A block of data
——————

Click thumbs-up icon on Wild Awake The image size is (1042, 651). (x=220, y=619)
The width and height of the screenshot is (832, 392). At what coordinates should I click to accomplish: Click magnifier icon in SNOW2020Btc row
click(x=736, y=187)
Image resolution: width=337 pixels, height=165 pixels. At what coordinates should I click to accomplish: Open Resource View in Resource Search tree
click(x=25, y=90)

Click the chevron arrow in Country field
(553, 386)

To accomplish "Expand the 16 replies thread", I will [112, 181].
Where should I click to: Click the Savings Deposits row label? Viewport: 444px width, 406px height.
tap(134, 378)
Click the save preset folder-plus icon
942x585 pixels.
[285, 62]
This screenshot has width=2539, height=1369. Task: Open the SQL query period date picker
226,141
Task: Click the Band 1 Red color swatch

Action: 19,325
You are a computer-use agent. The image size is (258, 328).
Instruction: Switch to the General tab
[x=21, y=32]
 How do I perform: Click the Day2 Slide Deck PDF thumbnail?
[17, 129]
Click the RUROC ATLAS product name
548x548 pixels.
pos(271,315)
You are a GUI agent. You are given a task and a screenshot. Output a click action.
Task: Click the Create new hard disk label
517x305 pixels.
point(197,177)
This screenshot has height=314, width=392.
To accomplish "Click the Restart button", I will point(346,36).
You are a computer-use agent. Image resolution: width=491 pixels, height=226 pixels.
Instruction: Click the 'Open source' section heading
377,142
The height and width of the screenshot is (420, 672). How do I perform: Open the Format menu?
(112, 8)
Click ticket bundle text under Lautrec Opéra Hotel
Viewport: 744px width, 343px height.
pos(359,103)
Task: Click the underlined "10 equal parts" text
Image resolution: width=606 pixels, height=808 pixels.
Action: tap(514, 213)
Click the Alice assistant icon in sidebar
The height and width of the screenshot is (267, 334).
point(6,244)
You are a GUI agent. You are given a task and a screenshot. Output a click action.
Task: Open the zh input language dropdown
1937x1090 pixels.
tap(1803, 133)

——————

■ WHAT TO DO
Update the lines starting at the line with "How do I perform: Click" and ending at the line with "pos(271,315)", changing "thumbnail" to "icon" and keeping everything else the same.

■ WRITTEN RESPONSE
 How do I perform: Click the Day2 Slide Deck PDF icon?
[17, 129]
Click the RUROC ATLAS product name
548x548 pixels.
pos(271,315)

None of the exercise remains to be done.